Table of Contents
- 1 Should each microservice have its own authentication?
- 2 How do you handle security between microservices?
- 3 How do Microservices authentication with each other?
- 4 When you will choose monolith over Microservices?
- 5 Where microservices should not be used?
- 6 How does microservices communicate with each other?
- 7 How to determine if a user is authorized in a microservice?
- 8 Are microservices more secure than monoliths?
Should each microservice have its own authentication?
Each microservice needs to implement its own independent security and enforce it on each entry-point. Each microservice depends on user authentication data, which it doesn’t own. It’s hard to maintain and monitor. Authentication should be a global solution and handle as a cross-cutting concern.
How do you handle security between microservices?
Here are eight steps your teams can take to protect the integrity of your microservices architecture.
- Make your microservices architecture secure by design.
- Scan for dependencies.
- Use HTTPS everywhere.
- Use access and identity tokens.
- Encrypt and protect secrets.
- Slow down attackers.
- Know your cloud and cluster security.
What are the challenges faced while using microservices?
Scalability is another operational challenge associated with microservices architecture. Although the scalability of microservices is often touted as an advantage, successfully scaling your microservice-based applications is challenging. Optimizing and scaling require more complex coordination.
What is crud in microservices?
Create, Read, Update, and Delete (CRUD) and Command and Query Responsibility Segregation (CQRS) are two of the most common microservices development patterns for dealing with data manipulation. CRUD model exists for years and a huge number of software systems have been built by combining CRUD & validation.
How do Microservices authentication with each other?

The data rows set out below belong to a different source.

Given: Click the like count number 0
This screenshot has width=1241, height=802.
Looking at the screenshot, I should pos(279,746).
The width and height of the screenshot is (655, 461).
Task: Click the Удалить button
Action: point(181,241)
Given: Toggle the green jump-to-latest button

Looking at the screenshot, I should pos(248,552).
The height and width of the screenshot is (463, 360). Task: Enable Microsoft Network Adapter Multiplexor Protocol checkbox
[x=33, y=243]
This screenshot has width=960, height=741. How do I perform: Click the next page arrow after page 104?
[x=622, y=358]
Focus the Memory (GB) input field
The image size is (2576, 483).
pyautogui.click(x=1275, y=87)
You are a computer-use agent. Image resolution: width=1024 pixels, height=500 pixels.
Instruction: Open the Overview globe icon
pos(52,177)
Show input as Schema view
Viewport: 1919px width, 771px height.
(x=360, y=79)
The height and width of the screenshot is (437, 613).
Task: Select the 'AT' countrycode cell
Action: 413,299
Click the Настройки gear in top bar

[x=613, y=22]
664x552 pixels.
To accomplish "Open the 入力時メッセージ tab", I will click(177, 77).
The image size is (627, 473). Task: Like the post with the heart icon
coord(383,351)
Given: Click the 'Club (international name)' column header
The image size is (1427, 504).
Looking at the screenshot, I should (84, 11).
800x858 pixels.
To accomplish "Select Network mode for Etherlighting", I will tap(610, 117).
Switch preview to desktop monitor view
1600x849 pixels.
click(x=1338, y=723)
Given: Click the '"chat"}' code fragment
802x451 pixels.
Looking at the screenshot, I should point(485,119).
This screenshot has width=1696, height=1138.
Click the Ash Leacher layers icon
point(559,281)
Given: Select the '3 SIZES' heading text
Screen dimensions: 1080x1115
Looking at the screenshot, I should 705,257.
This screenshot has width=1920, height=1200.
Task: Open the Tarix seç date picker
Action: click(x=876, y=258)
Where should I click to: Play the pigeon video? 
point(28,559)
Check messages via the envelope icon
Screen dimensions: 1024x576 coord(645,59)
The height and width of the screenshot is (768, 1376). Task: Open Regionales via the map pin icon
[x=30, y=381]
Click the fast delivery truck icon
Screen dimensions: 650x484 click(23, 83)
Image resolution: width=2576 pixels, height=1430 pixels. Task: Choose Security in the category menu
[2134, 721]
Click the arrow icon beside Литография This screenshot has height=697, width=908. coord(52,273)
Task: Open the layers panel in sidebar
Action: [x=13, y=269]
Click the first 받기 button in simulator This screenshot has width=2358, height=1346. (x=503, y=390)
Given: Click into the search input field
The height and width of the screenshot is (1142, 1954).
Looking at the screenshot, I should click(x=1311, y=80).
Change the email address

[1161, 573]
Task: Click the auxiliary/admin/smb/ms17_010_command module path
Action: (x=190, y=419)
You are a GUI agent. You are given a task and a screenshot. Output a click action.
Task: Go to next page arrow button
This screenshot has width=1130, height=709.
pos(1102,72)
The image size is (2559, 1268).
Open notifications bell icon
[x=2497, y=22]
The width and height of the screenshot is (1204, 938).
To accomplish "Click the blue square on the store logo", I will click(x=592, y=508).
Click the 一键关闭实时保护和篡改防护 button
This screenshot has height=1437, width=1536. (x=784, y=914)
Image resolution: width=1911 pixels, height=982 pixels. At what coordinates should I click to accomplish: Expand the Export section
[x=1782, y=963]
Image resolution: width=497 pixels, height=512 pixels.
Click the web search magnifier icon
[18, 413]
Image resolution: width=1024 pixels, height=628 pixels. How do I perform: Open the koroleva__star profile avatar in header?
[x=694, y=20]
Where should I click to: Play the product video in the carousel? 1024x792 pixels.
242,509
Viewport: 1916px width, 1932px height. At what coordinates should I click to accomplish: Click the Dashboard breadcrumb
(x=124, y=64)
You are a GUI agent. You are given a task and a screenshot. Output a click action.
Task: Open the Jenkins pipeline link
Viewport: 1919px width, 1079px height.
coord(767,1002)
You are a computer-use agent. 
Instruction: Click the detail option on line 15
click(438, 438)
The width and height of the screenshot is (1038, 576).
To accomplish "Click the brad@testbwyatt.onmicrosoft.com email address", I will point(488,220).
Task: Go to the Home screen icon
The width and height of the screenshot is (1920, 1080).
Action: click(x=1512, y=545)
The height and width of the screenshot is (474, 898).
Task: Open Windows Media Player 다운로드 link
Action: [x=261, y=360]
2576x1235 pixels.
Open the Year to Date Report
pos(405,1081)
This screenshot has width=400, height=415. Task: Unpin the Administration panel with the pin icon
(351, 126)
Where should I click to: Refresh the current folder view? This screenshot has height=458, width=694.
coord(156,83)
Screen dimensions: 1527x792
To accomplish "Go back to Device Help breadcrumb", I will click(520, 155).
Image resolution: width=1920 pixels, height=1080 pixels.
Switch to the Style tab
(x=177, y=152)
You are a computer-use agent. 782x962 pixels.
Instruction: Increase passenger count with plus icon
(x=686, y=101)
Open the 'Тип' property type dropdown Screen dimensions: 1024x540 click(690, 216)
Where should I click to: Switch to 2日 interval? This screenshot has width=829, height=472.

A user requests access to an application. The application determines that the user is not authenticated yet and redirects the user to the identity server. The user authenticates with the identity server. The identity server sends on successful authentication an access token/ID token to the user.
When you will choose monolith over Microservices?
For a lightweight application, a monolithic system often suits better. For a complex, evolving application with clear domains, the microservices architecture will be the better choice.
What would you do to minimize security risk when using Basic authentication over microservices?
Encrypt all communications (using https or transport layer security). Authenticate all access requests. Do not hard code certificates, passwords or any form of secrets within the code. Use DevSecOps tools designed for microservice architecture environments to scan code as it is developed.
Which of the following are best practices for microservices security?
Best Practices of Microservices Security
- Use TLS-protocols for all APIs.
- Profile All of Your APIs Due To Their Deployment Zones.
- Use OpenID or OAuth 2.0.
- Don’t Show Sensitive Data As Plain Text.
- Use Multi-factor Authentication.
- Protect Public APIs From Denial-Of-Service-Attacks.
- Use Encryption Before Persisting The Data.
Where microservices should not be used?
Microservices are not allowed to share data persistency so this issue can be avoided. Communication issues. If the communication between components is not well defined, the effort for reusing components increases drastically. Especially over the lifecycle of multiple versions of a component.
How does microservices communicate with each other?
A microservices-based application is a distributed system running on multiple processes or services, usually even across multiple servers or hosts. Therefore, services must interact using an inter-process communication protocol such as HTTP, AMQP, or a binary protocol like TCP, depending on the nature of each service.
How does a microservice handle authentication and authorization concerns?
In this strategy, a dedicated microservice will handle authentication and authorization concerns. Each business service must authenticate the request before processing it by downstreaming it to the authentication service. However, there are several downsides about this approach: The authorization check is a business concern.
Why are microservices so hard to maintain and monitor?
Each microservice depends on user authentication data, which it doesn’t own. It’s hard to maintain and monitor. Authentication should be a global solution and handle as a cross-cutting concern.
With the assigned roles to the user executing the request, the microservice can now determine whether the user is authorized for the desired request. In this way, the application-specific only needs to be implemented in one place. A drawback of this is that authorization will be more scattered around in multiple services.
Are microservices more secure than monoliths?
In a microservices architecture, nothing is shared between them, so sharing user context is harder and must be explicitly handled from one microservice to another. According to the above security challenges, we conclude that a microservice’s security needs to be tackled differently from the monolith’s.